* [Saved entries]
━━━━━━━━━━━━━━━━━━━━

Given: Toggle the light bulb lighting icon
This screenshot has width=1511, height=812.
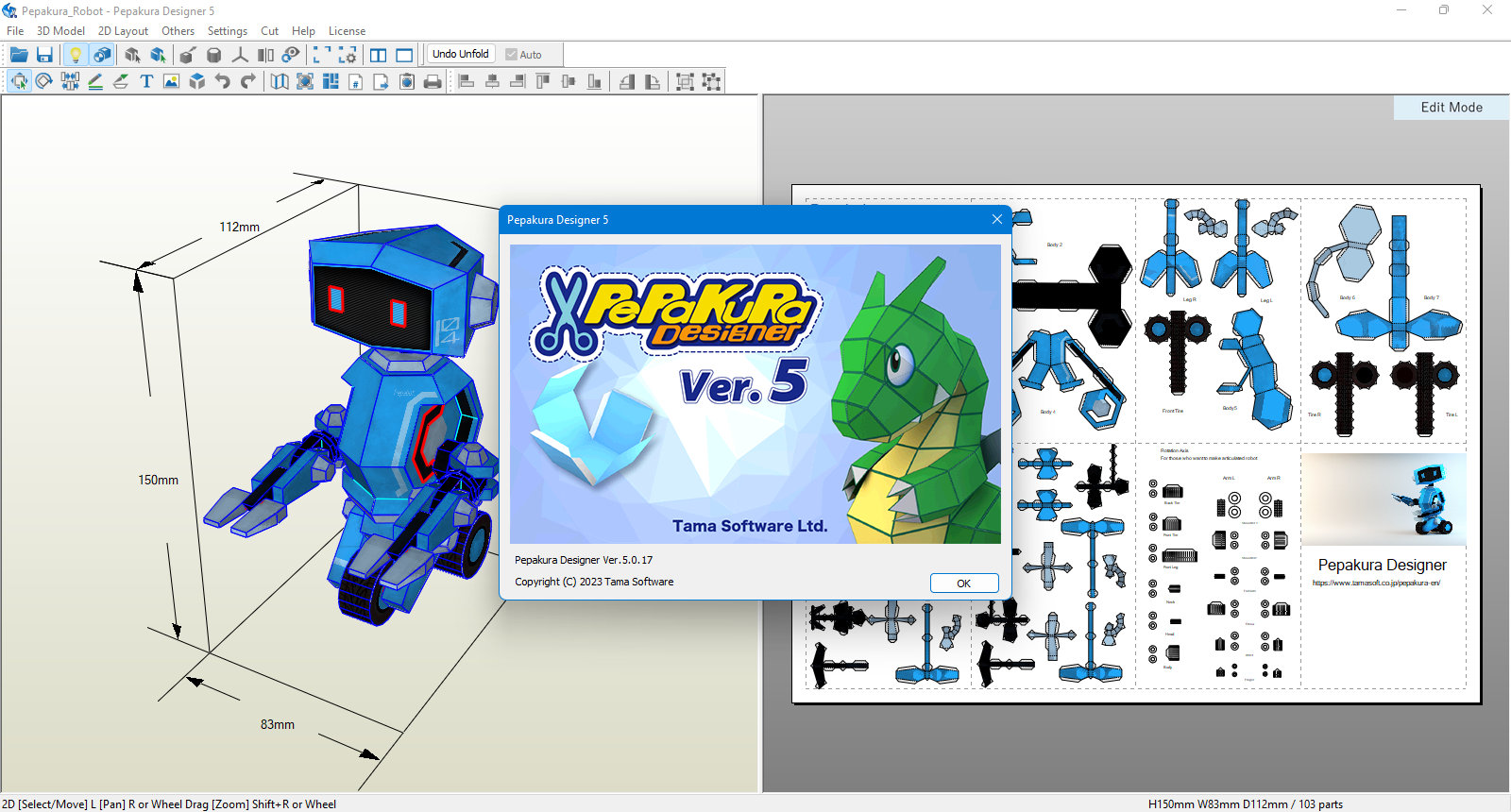Looking at the screenshot, I should (76, 55).
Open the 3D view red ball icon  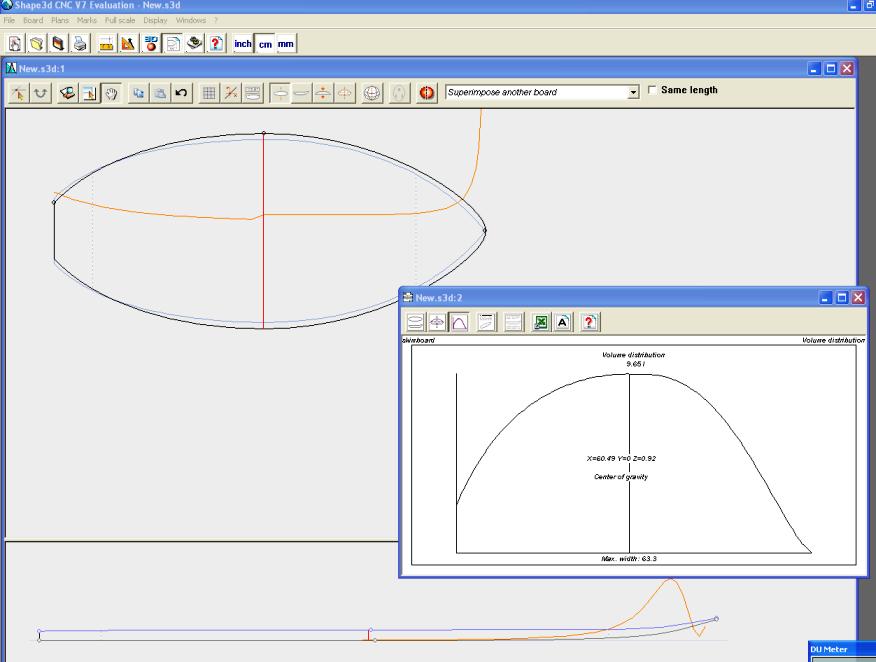pyautogui.click(x=426, y=93)
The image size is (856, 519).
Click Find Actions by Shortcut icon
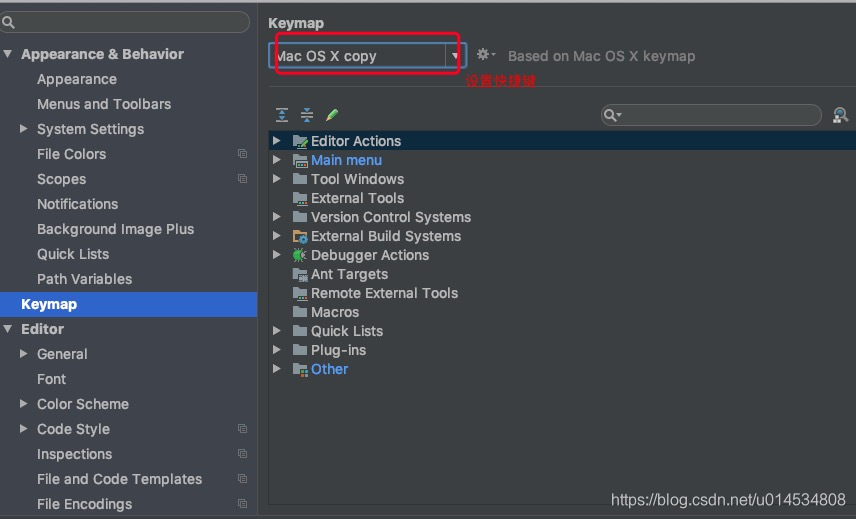coord(840,116)
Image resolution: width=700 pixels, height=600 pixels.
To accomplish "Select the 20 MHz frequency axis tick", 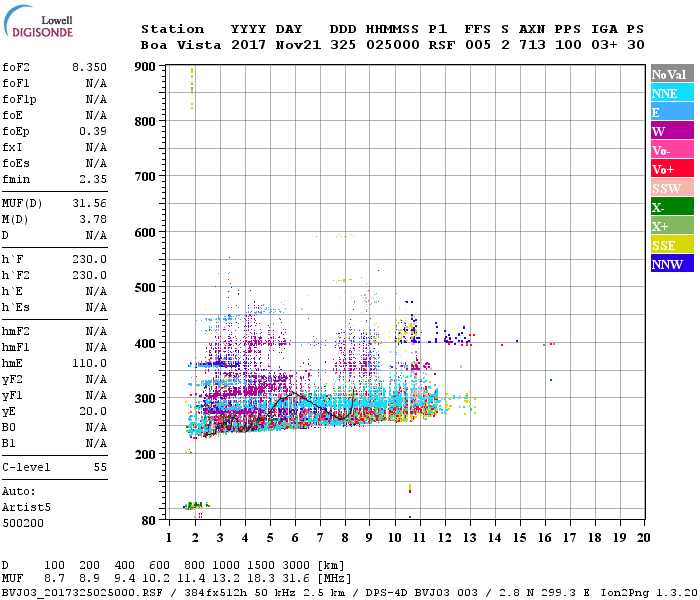I will pyautogui.click(x=643, y=538).
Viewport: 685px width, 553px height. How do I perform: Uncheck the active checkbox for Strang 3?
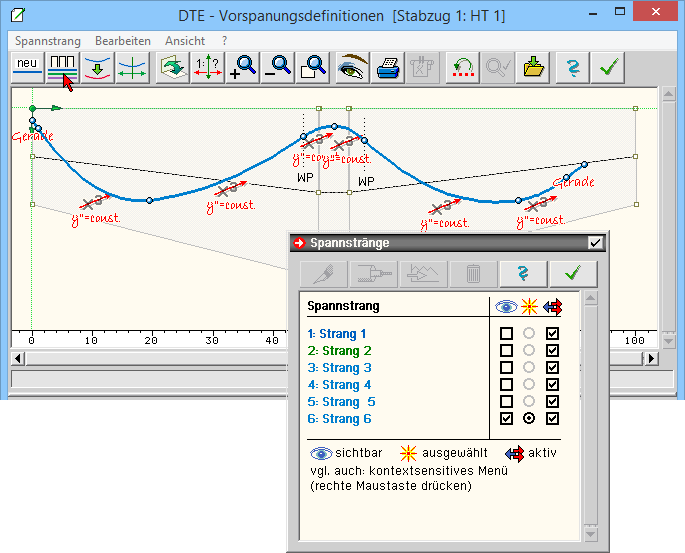(553, 368)
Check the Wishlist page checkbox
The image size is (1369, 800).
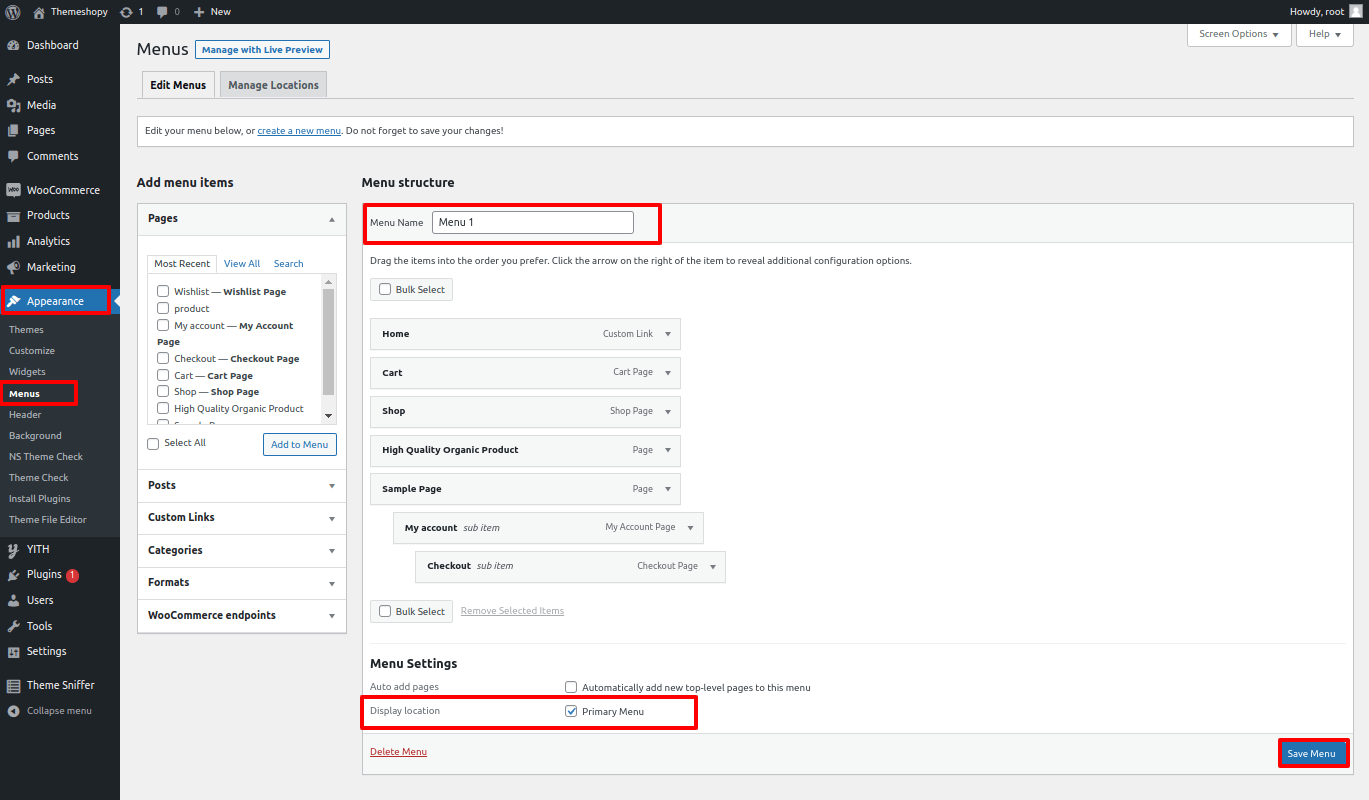tap(163, 291)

━━━━━━━━━━━━━━━━━━━━

In the records above, find the line with "Check the Wishlist page checkbox" and copy from it through the last line exactly, without the pictures.

* [ANSWER FOR THE TASK]
Check the Wishlist page checkbox
The image size is (1369, 800).
tap(163, 291)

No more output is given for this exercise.